The film is the cinematic depiction of a real-life account of an ordeal that adventurer Aron Ralston goes through while being trapped in a canyon, and is adapted from his autobiography, Between A Rock And A Hard Place. It shows us Aron Ralston's traumatizing time in the canyon with his right arm trapped between a boulder and a wall of the canyon, and how he finally brings himself out of it.
No fairy tale this. It's the kind of story that revolves around one human being who is subjected to supremely agonizing circumstances, which he overcomes using survival tactics that are equally agonizing. It celebrates the strength of the human spirit over the worst of games that nature and chance can play with mankind.
Well, if you're one of those who love such thrillers, 127 Hours is far from being a letdown. As a movie, it's a taut thriller, cute at times as well, with a protagonist who is as lovable as he is brave. Aron uses his camera to record what he's going through, and this lends the narrative some delightful dry humour about his situation and about his wise insights on his own life. Plus, there are some splendid visuals of canyons to partake of.
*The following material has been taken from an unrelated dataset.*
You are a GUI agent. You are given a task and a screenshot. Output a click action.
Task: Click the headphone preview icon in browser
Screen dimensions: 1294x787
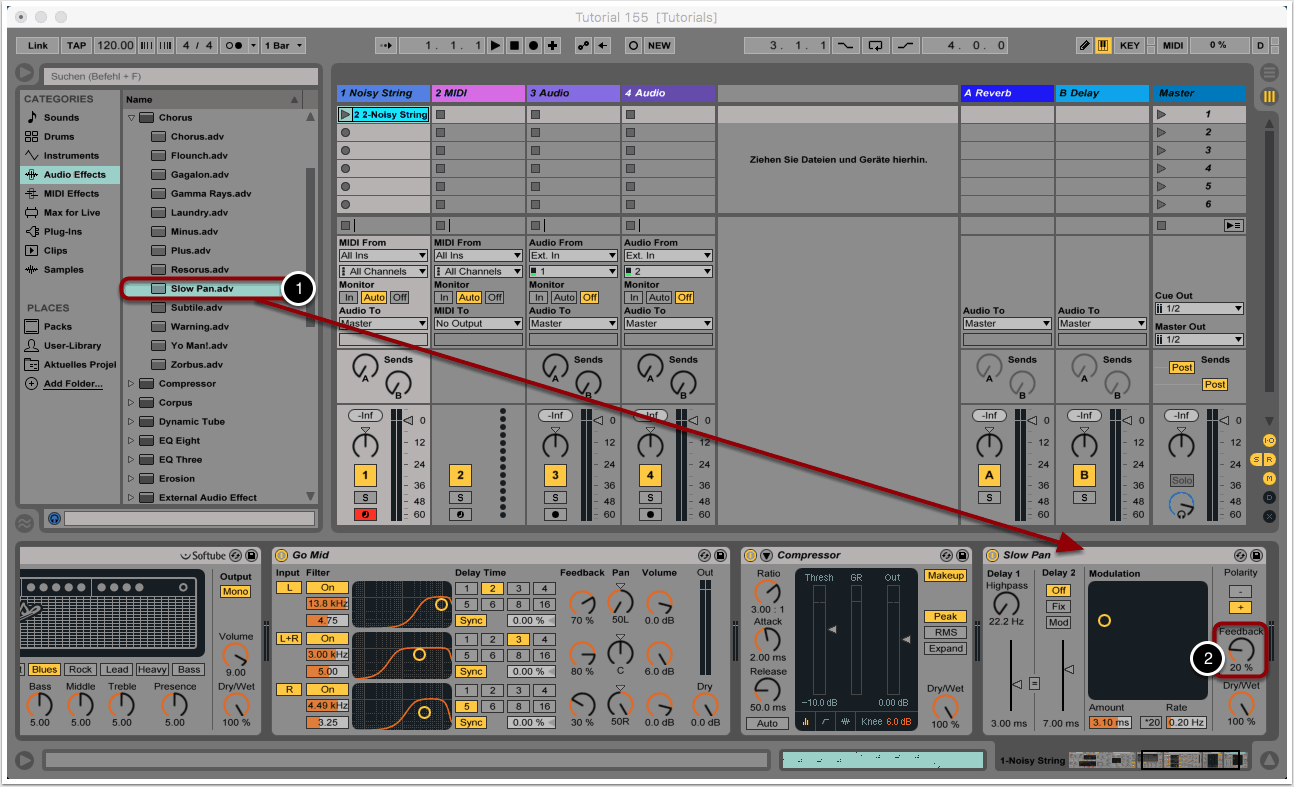coord(54,518)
Also, if you want to spend time marveling at Danny Boyle's directorial skills, there's plenty out there on display.
However, the flick changes from riveting to plain gross in just one scene, and if you're not up for reality this hard-hitting, it pretty much wipes out all the positive vibes you took from the movie up to that point. Unlike bringing about the heady, invincible feeling you usually get with many inspirational stories, this one leaves you feeling philosophical about how cruel life can be to some people. The question, then, is: what sort of movie experience are you looking for?
There definitely are people who'd laud that scene - the extremely gory climax (that, reportedly, had people fainting in theatres), that contains more attention to detail than you could ever ask for. This being the exact replay of what the real Aron went through to get himself out of the anguish he's in, it is rendered with the bone-crunching, nerve-numbing, tendon-severing pain that our protagonist goes through.
Don't get us wrong: it's an incredible story - one that you cannot be judgemental about, since it actually happened to someone (who's still an adventure enthusiast and delivers motivational speeches, by the way) - and 127 Hours is surely a well-made film. And no, it's not a tragedy.
The problem is, Boyle converts it into something that seems to focus only on the worst of the situation, and that only people with nerves of steel can watch. The result is a flick that will see most of its circulation happen within film club circles. And the Awards, of course.
Performances are immaculate, and the narrative and the cinematography is high on creative quality.
As for Rahman's much-touted work, there's some music, but it's not something that no one else could come up with for a high-tension drama like this one.
In sum, if this is your kind of thing, go watch 127 Hours by all means - and certainly with people who're adrenaline junkies and outdoor adventurers. But if you're not one for survival epics, skip it.